Everyone who does not believe that i would highly recommend to look at the recent images from the OSM images for mapping in the area and compare them to the Canvec data.
Due to these problems the imported data does not even give valuable hints to mappers unfamiliar with the area how to map things – on the contrary it suggests incorrect tagging in many cases.
Another argument frequently brought up is that having additional data in the OSM database is an advantage on its own. In reality this hardly is the case – if data users find the Canvec data useful it is generally much easier to take it directly from the source where it is available in uniform quality and with all original attributes for the whole country. And if you consume data on this scale the slight possible advantage of having it in the OSM format you are used to already is usually not significant.

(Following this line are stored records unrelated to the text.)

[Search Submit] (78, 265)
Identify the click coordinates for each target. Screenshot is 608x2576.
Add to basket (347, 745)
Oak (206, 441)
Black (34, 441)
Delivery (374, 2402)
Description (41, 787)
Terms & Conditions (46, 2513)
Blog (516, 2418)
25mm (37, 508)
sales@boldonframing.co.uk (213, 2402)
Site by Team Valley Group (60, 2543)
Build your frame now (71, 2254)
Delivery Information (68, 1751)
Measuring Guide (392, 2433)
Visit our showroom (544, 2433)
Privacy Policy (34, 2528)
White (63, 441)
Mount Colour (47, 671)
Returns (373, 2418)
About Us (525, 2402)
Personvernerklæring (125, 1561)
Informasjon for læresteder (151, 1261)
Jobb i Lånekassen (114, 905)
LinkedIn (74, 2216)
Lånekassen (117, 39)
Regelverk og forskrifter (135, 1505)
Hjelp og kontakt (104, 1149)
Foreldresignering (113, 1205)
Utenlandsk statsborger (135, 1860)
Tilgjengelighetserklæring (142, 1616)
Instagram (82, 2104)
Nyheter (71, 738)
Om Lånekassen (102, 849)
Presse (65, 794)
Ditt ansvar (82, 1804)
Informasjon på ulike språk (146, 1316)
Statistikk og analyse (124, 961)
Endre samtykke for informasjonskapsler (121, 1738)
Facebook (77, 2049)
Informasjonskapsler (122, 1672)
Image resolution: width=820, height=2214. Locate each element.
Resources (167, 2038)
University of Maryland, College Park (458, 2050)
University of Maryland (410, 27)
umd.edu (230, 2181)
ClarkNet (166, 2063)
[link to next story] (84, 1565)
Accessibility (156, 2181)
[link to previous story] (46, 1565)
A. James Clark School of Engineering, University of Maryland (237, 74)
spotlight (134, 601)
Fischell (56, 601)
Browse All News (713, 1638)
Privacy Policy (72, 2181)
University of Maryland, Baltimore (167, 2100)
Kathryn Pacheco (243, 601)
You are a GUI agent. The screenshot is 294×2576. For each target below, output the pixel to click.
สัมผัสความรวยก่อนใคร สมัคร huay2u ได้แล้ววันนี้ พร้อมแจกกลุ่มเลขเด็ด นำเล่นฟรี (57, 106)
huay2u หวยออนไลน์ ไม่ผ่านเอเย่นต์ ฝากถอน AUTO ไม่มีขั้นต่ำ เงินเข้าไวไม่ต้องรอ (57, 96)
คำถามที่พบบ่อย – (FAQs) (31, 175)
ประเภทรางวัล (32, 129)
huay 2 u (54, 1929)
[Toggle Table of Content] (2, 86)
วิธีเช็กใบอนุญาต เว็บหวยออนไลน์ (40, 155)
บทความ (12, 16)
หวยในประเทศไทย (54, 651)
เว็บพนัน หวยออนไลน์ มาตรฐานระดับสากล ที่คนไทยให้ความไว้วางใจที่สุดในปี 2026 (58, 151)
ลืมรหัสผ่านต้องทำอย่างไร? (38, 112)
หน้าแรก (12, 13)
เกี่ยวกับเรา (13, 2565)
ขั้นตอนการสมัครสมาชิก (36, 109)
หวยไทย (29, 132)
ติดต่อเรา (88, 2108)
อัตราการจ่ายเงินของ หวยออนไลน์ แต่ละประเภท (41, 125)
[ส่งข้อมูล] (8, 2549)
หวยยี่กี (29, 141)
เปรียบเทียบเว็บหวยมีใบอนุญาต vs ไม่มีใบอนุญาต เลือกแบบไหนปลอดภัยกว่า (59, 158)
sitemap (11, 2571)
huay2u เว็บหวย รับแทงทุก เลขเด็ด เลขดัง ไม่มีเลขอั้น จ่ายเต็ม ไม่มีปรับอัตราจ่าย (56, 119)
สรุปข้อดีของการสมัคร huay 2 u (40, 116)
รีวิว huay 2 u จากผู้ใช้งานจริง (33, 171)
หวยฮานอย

Long story short – the only way the Canadian OSM community could in the long term make sure the Canadian North is a valuable part of the OSM database and an area where it feels to be rewarding to contribute for mappers would be to put a stop to Canvec imports in the area and make an effort in removing the previously imported data. Otherwise the Canadian Arctic will likely continue to fall back behind the rest of the world in terms of community building as well as data usefulness – not despite the imports but because of the imports.
Some probably read into this i am generally against data imports in OSM but i am not – the key question for such however has to be if they support further mapping in OSM in the area of the import or not and in this case the answer is quite certainly no.
Now one thing i asked myself in the matter is if this is actually a deeper cultural difference between Europe and America, the old world and the new world. Being from Europe i am probably not unbiased on this – despite extensive experience in mapping in the Arctic. It is possible that what i wrote about mapper motivation and incentives applies to the typical European mapper but not the North American one. Since much of the manual mapping in Northern Canada is done by people from abroad even what can be observed from a neutral standpoint could be distorted in that direction. OpenStreetMap is built upon the principle of primacy of the local mappers – they decide on their own how things are mapped in their area and if data is imported. But is someone sitting in Toronto, Montreal or Vancouver really more of a local mapper on Devon Island or Ellesmere Island than someone from Britain, Germany or Russia?